Top of DATA SHOWN

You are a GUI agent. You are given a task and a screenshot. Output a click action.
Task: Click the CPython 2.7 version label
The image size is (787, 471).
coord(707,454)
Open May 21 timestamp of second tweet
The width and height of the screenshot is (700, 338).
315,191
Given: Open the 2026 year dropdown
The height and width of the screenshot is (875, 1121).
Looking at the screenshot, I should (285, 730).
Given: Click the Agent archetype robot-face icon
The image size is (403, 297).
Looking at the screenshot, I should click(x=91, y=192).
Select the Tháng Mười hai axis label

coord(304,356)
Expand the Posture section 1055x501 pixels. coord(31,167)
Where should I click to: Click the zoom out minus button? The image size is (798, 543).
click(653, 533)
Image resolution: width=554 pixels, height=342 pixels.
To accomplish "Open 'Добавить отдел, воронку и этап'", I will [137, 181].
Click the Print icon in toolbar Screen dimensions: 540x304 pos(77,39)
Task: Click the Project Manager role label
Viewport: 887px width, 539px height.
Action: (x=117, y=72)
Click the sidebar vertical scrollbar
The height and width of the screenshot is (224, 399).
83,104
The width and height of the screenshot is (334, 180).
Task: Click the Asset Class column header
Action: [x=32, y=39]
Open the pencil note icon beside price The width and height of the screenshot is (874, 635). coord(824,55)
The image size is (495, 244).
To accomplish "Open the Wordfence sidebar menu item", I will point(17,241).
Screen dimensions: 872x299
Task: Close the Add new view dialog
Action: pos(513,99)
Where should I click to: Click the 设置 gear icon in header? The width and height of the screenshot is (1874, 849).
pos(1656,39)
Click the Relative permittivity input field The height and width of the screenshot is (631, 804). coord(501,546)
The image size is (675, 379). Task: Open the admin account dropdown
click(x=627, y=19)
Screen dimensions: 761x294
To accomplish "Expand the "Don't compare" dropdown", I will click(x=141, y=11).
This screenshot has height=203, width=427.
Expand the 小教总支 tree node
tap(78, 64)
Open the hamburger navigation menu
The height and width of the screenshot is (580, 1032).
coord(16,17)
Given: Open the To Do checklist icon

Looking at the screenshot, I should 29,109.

Bottom of DATA SHOWN

■ WHAT YOU WILL DO ■
In the entries above, find each line that has the word "pixels". Copy it.

■ RESULT ■
Expand the Posture section 1055x501 pixels. coord(31,167)
Image resolution: width=554 pixels, height=342 pixels.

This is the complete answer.